- Task description -
Starting at the line that holds "Country: (488, 962)" and stopping at the line that holds "About (65, 1702)", restate the records below word for word, with both of those lines included.
━━━━━ Records for processing
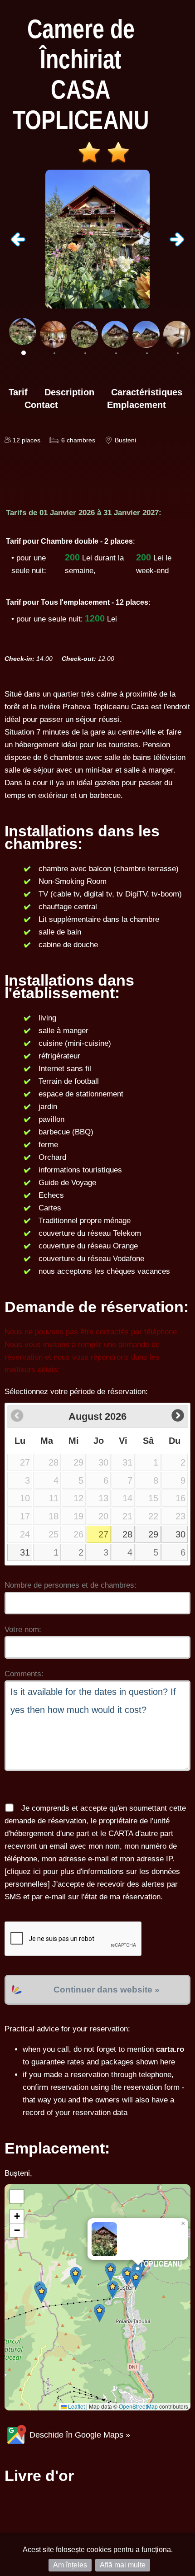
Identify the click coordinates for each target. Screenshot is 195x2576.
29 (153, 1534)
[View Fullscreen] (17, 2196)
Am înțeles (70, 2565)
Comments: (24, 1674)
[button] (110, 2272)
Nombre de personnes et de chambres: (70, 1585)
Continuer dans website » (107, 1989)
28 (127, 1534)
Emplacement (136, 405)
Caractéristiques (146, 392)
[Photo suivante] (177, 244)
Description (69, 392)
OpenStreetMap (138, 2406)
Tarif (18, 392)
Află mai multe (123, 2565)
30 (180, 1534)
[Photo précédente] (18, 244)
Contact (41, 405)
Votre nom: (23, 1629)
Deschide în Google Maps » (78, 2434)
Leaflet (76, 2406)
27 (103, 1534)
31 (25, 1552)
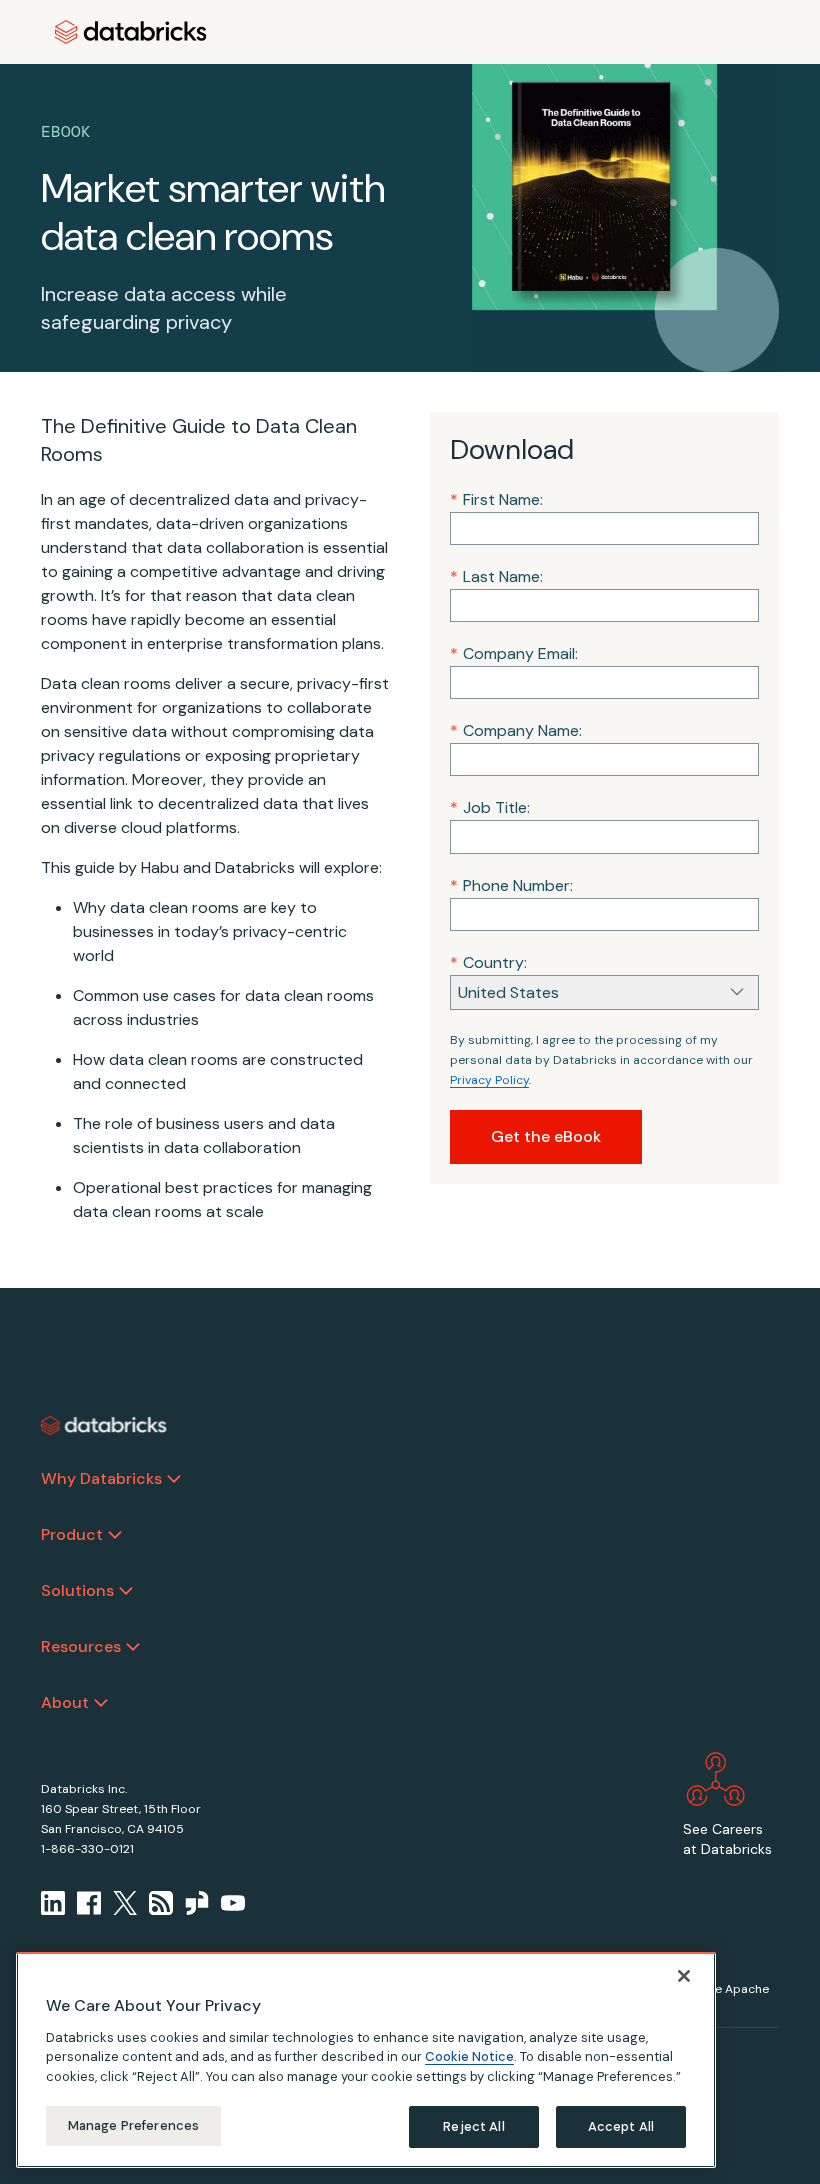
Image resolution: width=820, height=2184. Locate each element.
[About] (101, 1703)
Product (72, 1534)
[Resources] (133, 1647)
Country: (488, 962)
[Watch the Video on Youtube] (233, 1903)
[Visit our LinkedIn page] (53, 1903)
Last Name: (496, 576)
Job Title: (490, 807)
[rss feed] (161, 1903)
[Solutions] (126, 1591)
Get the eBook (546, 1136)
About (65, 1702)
━━━━━━━━━━
━━━━━ Records for processing
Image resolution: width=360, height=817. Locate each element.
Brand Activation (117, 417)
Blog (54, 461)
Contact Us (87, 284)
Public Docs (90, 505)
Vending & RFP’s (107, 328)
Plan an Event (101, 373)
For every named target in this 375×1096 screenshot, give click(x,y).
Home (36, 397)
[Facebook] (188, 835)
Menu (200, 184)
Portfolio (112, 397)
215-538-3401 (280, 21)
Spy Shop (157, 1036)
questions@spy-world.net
━━━━━━━━━━
- Written response -
Country: (488, 962)
[Watch the Video on Youtube] (233, 1903)
[Visit our LinkedIn page] (53, 1903)
Last Name: (496, 576)
Job Title: (490, 807)
[rss feed] (161, 1903)
[Solutions] (126, 1591)
Get the eBook (546, 1136)
About (65, 1702)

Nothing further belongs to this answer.